Hoy también quería intentar dar narrativa a todas esas imágenes de artistas que explotan la belleza de lo destruído, en el que la naturaleza y el tiempo, la muerte incluso, son parte de un todo que se vuelve hermoso. Ese sentimiento extraño, de apreciar lo bello de un muro derruido, de una taza imperfecta, de las marcas en una calle agrietada y de una casa devorada por la naturaleza, es lo que los japoneses llaman wabi-sabi.

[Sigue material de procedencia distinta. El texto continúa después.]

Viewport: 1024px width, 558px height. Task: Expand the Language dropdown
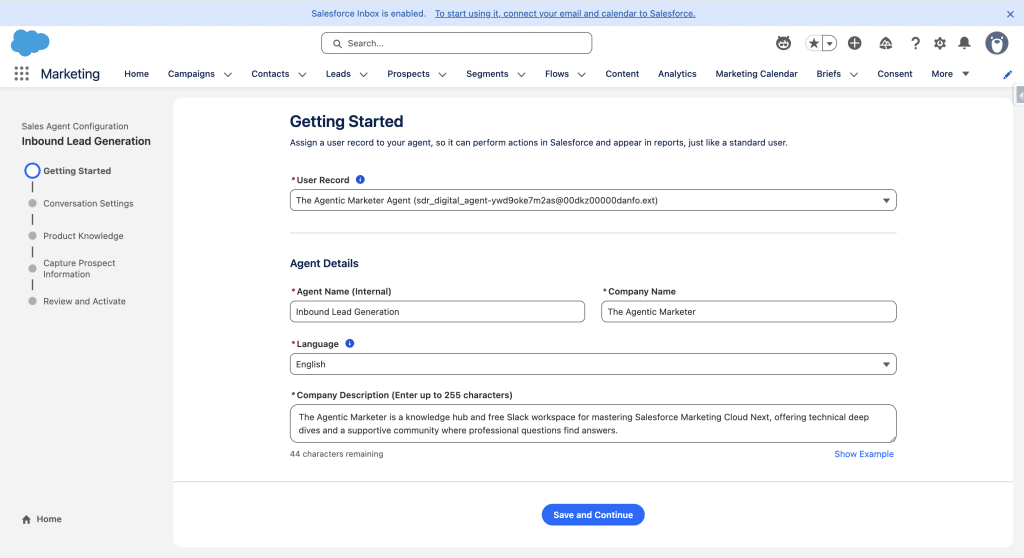click(x=593, y=364)
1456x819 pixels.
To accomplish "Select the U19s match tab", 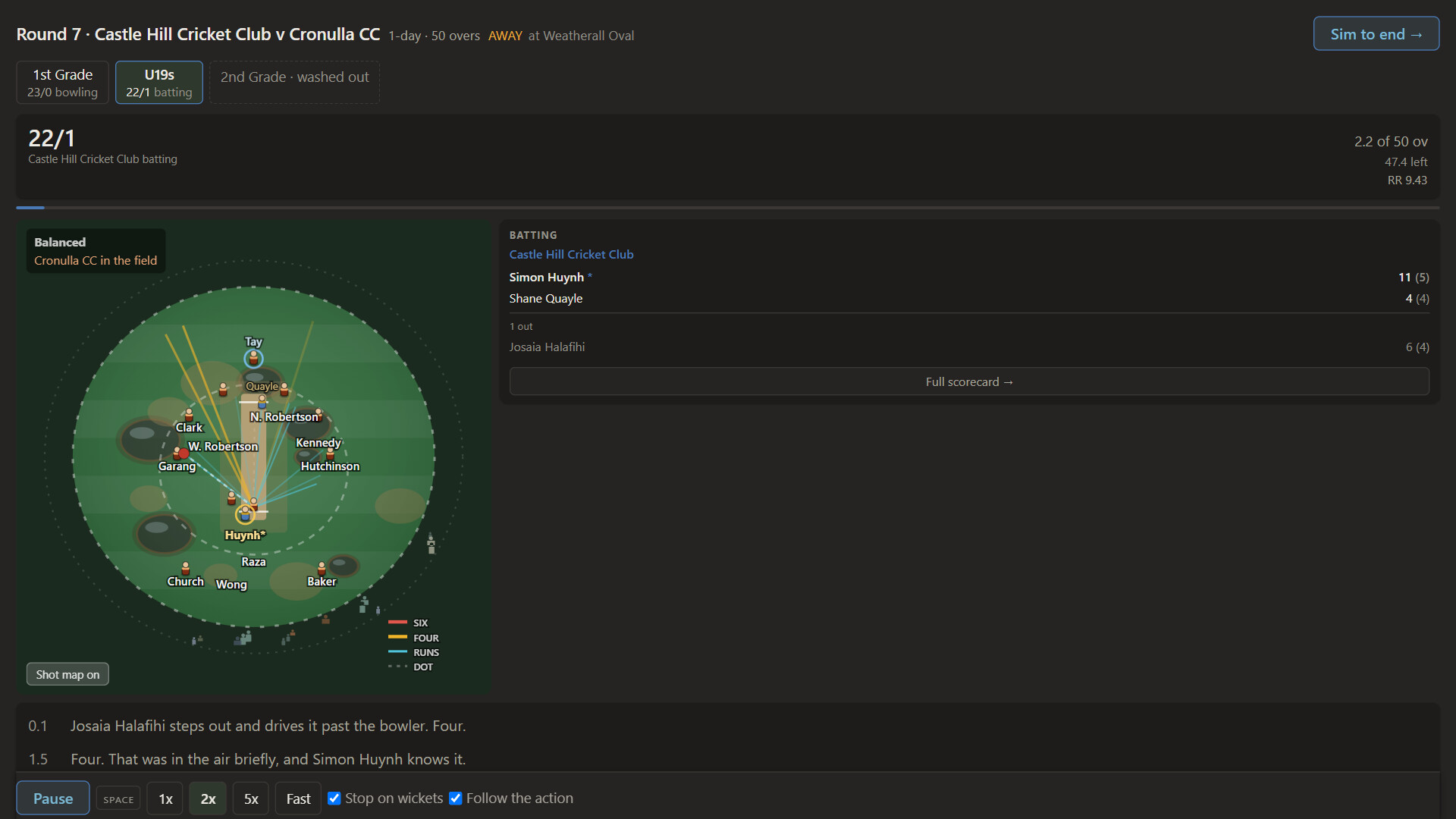I will 159,83.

Es un término sin traducción y muy amplio para mucha gente, incluso los japoneses no lo pueden definir muy bien, pero es el que plaga todas las hermosas imágenes que abundan de paisajes apocalípticos, en los que la naturaleza domina, o que son capaces de hacer un gran dibujo tan solo de un bidón de acero oxidado y con agua. Es la belleza en el paso del tiempo, en saber que todo es temporal y lo que ves hoy se puede apreciar una única vez, en la imperfección asimétrica de la naturaleza a la que se le rinde culto. En fin, es complicado, pero intenté darle palabras a imágenes, además de poner un poco de imaginación y trama a la simple contemplación de lo que está acabando, como el tiempo de los humanos en esta historia, y que en lugar de tornarse trágico, se vuelve algo hermoso e incluso feliz. Natural como la vida que empieza y acaba.

Lo mejor, es que es libre de interpretarse por cada lector, eso es lo mágico y divertido de toda obra.